Contudo, muitos mestres já tinham sido mortos durante a denominada “Revolução Cultural”, e muitos outros tinham perdido a confiança no partido comunista e não estavam dispostos a partilhar os seus conhecimentos. Com o objectivo de trazer o Wushu chinês para as competições olímpicas, a China despendeu um grande esforço para promover o Wushu. Com esta motivação o Templo de Shaolin recebeu de novo a atenção do governo. Novos edifícios foram construídos, assim como um grande hotel. O Templo de Shaolin tornou-se um ponto de grandes atenções turísticas! Mais ainda, muitas actividades de treino e programas foram criadas para o interesse dos artistas marciais do mundo.
Porém, com a finalidade de preservar as definhadas Artes Marciais Chinesas, foi organizado pelo governo uma equipa denominada “Equipa de Investigação das Artes Marciais”. A missão desta equipa é encontrar velhos mestres tradicionais sobreviventes e reter os seus conhecimentos sobre a forma de livros ou cassetes de vídeo. A situação foi muito diferente na Formosa (Taiwan). Quando Chiang Kai-Shek se refugiou na Formosa, trouxe consigo muitos mestres famosos, que posteriormente ensinaram as Artes Marciais Chinesas. Os métodos de treino mantiveram-se e todas as artes foram preservadas na forma tradicional. Todavia, dado os novos estilos de vida, não há muitos jovens com vontade, paciência e tempo para se dedicarem ao treino marcial. Por isso, o nível das artes marciais atingiu o ponto mais baixo de sempre da história das Artes Marciais Chinesas. Muitos segredos das artes que levaram milhares de anos de acumulação de experiências humanas desapareceram rapidamente.
Para
preservar as artes, os segredos remanescentes começaram a ser divulgados ao
público, e até à sociedade Ocidental. Ainda bem que os livros e cassetes de
vídeo são frequentemente usados quer na China, quer na Formosa para preservar as
artes. Muito das Artes Marciais Chinesas foi preservada em Hong Kong, Indochina,
Malásia, As Filipinas, Indonésia, Japão e Coreia. Actualmente, é reconhecido
que, para se preservar as artes, todos os artistas marciais interessados pelas
Artes Marciais Chinesas se devem unir e partilhar os seus conhecimentos
abertamente. Se nós acalmarmos e olharmos para trás, para a história das Artes
Marciais Chinesas, poderemos ver que no princípio de 1900, as artes marciais
ainda mantinham o seu treino tradicional e o seu nível ainda permanecia elevado.

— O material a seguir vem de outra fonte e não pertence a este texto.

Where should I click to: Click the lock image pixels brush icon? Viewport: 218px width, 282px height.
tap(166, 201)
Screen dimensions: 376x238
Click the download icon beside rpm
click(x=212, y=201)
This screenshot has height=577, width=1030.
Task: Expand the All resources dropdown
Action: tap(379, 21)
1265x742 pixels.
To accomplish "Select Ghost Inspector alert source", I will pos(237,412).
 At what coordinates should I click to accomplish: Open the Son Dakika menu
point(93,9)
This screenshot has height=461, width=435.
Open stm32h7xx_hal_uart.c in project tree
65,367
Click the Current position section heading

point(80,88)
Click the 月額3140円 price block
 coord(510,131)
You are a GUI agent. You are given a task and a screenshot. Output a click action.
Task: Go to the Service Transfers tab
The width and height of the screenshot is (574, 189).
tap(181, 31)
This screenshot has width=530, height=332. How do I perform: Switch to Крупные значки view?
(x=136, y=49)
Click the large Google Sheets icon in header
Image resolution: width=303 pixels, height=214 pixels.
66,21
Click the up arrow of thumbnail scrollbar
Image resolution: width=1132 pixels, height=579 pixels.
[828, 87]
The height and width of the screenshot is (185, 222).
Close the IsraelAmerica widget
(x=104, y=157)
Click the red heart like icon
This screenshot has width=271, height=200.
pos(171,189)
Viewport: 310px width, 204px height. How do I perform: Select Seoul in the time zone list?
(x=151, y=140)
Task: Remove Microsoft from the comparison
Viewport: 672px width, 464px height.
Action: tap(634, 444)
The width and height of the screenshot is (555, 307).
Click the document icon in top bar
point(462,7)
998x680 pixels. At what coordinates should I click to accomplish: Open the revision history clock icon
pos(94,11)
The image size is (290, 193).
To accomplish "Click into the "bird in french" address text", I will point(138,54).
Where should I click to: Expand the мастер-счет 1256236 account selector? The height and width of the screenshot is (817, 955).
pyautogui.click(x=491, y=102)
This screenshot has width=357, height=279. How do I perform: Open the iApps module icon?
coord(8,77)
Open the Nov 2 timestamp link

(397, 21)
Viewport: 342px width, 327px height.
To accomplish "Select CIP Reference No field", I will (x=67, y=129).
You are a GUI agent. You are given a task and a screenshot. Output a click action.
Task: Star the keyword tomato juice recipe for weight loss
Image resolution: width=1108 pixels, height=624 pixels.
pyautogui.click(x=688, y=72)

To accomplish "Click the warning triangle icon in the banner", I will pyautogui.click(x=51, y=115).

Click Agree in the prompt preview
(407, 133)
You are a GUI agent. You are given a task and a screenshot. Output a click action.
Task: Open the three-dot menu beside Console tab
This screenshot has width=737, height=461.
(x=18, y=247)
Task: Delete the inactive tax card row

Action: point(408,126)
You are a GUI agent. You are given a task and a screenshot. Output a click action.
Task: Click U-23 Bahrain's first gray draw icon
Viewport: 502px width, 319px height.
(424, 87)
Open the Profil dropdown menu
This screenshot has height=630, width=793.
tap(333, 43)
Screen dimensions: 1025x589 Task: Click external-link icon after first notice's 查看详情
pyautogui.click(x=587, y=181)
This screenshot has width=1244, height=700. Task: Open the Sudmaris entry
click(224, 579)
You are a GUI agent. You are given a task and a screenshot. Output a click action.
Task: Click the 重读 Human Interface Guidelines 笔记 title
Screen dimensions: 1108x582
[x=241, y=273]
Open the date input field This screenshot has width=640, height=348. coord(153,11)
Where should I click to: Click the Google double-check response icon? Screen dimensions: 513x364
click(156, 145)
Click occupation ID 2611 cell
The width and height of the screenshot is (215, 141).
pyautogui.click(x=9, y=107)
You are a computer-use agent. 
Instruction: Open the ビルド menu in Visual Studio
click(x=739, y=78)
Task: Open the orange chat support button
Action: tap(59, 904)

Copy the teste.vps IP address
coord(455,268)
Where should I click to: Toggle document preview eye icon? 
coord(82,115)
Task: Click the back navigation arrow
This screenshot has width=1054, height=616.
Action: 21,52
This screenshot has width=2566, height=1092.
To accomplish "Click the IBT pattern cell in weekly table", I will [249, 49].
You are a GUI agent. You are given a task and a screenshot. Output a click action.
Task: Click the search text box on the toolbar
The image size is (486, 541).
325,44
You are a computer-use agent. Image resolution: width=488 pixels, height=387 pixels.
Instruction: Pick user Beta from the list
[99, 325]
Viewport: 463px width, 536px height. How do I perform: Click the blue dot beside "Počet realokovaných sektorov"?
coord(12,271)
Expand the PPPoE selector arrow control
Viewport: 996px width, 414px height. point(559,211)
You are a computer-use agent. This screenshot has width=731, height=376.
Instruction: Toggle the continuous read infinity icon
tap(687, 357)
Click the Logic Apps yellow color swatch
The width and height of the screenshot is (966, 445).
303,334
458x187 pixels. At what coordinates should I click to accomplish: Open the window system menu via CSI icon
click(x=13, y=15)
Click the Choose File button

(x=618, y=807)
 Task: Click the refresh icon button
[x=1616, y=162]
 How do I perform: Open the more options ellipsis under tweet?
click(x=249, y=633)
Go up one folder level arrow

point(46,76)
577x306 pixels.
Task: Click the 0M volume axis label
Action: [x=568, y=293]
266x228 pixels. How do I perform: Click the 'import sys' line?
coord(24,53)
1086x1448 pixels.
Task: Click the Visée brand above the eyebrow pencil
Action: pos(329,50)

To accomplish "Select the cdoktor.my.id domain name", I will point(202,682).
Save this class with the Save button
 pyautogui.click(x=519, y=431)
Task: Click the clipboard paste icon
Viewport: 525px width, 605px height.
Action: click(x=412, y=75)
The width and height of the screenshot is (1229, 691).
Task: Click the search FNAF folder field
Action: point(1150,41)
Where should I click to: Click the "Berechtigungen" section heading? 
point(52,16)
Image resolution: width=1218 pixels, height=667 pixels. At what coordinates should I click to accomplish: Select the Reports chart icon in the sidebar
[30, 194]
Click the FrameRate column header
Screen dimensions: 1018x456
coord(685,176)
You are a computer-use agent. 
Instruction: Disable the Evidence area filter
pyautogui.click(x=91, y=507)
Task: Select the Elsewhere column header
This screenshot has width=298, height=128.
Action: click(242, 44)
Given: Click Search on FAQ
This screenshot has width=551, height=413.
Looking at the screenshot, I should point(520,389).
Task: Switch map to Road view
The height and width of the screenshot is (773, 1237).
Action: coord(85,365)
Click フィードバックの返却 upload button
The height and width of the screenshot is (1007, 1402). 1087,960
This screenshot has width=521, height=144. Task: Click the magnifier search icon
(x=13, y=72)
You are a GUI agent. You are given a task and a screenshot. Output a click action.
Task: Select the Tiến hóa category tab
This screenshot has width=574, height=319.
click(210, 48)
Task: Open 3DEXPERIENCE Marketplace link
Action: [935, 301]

Desde essa altura até à Segunda Guerra Mundial, o nível das artes decaiu muito rapidamente. Da Segunda Guerra Mundial até hoje, o nível das artes não atingiu nem metade dos níveis tradicionais. Todos nós devemos compreender que o treino das artes marciais já não é útil para a guerra. As possibilidades de usar em defesa pessoal também foram reduzidas ao mínimo, comparado com os tempos antigos. São artes cujos conhecimentos requereram aos Chineses milhares de anos de acumulação. O que nos resta para aprender é o espírito das artes. Da aprendizagem destas artes, nós seremos capazes de disciplinar-nos a nós próprios e promover a nossa compreensão da vida para um nível espiritual mais elevado. Da aprendizagem destas artes, nós seremos capazes de manter uma condição física e mental mais saudável.